Authors: Haleigh Lovell
Her pretty blue eyes sparkled as she sifted through the pile of goodies: Reese’s peanut butter cups, packs of Oreo cookies, tubs of gummy bears, and boxes of Fruity Pebbles. Then she lifted her gaze, true delight shining in her eyes. “But how do you know these are my favorite?”
“Your frozen yogurt toppings,” I said. “I paid attention.”
For once, she seemed at a loss for words.
“It’s no big deal, really.” I forced a casual shrug. “I do this for all my friends.”
“Oh really?” She lifted a skeptical brow.

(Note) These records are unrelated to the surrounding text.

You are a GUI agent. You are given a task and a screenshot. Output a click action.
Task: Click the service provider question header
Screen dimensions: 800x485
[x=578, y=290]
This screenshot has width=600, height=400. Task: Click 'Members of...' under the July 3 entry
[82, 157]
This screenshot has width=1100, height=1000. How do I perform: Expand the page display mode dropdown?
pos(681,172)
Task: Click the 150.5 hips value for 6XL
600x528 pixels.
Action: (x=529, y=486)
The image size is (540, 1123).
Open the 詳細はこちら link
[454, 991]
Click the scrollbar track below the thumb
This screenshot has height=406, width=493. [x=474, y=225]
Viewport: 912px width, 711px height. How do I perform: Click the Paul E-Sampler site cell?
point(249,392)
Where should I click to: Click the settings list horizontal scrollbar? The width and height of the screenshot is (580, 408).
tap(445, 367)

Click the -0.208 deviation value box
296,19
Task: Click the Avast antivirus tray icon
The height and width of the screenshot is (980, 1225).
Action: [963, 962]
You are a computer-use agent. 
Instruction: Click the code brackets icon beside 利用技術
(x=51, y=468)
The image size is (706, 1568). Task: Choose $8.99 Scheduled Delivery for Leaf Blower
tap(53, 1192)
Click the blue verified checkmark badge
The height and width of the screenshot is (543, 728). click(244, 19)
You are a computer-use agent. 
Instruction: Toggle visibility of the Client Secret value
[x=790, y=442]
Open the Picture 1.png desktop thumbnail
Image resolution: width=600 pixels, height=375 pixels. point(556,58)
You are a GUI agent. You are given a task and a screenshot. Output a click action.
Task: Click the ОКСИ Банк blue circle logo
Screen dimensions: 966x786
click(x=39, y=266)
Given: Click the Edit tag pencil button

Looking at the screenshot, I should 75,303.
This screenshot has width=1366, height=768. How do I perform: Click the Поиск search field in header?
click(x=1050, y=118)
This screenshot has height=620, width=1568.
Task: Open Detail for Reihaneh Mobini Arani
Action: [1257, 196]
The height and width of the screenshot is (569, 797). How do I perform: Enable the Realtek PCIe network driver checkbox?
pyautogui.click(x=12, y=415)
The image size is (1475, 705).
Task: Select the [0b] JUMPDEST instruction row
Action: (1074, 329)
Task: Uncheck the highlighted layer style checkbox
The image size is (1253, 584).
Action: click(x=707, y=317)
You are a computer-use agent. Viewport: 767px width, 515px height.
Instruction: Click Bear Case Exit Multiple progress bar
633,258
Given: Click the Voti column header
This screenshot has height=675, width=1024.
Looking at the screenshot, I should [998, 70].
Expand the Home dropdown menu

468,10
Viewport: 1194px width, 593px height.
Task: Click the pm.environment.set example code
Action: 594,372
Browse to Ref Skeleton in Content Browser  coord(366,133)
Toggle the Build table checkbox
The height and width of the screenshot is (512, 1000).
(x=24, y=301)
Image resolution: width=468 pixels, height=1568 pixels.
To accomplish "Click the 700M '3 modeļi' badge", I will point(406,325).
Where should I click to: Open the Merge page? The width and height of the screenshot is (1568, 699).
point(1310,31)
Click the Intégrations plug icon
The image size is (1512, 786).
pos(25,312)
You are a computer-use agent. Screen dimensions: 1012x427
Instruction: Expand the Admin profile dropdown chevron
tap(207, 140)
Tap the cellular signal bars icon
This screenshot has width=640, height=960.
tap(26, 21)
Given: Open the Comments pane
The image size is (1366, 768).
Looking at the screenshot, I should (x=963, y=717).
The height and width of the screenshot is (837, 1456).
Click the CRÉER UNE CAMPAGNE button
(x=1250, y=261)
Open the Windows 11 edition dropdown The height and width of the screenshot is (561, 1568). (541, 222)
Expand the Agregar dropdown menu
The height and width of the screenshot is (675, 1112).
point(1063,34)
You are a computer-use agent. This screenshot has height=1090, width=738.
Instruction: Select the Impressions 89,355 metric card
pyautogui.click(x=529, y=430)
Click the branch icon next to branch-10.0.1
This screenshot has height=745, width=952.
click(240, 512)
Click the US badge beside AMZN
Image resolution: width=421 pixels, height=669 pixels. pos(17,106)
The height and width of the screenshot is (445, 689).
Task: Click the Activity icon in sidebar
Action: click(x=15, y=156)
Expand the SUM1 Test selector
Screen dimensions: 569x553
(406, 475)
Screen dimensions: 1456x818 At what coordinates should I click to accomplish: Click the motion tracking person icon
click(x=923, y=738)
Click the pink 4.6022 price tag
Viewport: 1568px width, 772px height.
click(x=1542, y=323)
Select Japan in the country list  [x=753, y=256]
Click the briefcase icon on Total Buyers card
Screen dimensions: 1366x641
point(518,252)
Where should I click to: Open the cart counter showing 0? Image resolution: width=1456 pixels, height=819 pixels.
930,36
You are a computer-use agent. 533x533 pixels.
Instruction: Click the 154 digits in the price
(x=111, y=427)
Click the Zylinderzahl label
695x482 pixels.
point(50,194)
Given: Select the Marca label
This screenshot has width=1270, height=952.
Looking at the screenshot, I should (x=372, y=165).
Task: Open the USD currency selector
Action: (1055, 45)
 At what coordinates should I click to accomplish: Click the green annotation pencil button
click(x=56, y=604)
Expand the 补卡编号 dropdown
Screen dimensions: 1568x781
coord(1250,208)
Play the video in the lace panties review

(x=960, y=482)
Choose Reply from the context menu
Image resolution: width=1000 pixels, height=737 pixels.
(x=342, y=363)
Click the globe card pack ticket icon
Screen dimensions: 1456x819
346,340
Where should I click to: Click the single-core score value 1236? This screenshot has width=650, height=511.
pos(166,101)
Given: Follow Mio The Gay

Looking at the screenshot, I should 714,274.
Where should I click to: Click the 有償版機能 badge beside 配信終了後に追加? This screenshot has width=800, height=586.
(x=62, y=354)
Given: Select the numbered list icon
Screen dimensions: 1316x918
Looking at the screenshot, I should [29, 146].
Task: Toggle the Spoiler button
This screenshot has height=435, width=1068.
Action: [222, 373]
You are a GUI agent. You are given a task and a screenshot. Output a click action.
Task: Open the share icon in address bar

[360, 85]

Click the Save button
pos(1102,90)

“Uh-huh.” I repaid her cynical gesture with an arched brow of my own. “Why? You don’t believe me?”
She folded her arms across her chest and regarded me evenly. “So you give care packages to Tim Pulaski, too?”
“Nah. Tim’s not my friend.” I raised my cup and drained the rest of my lukewarm coffee. “You are.”
At least that’s what I thought we were. Friends.
We’d definitely come a long way since that first frosty day when she refused to even go out with me. She still refused to do lunch, but we did have coffee and the occasional frozen yogurt. And we texted each other pretty often.
But no dates. She said no every time I asked her.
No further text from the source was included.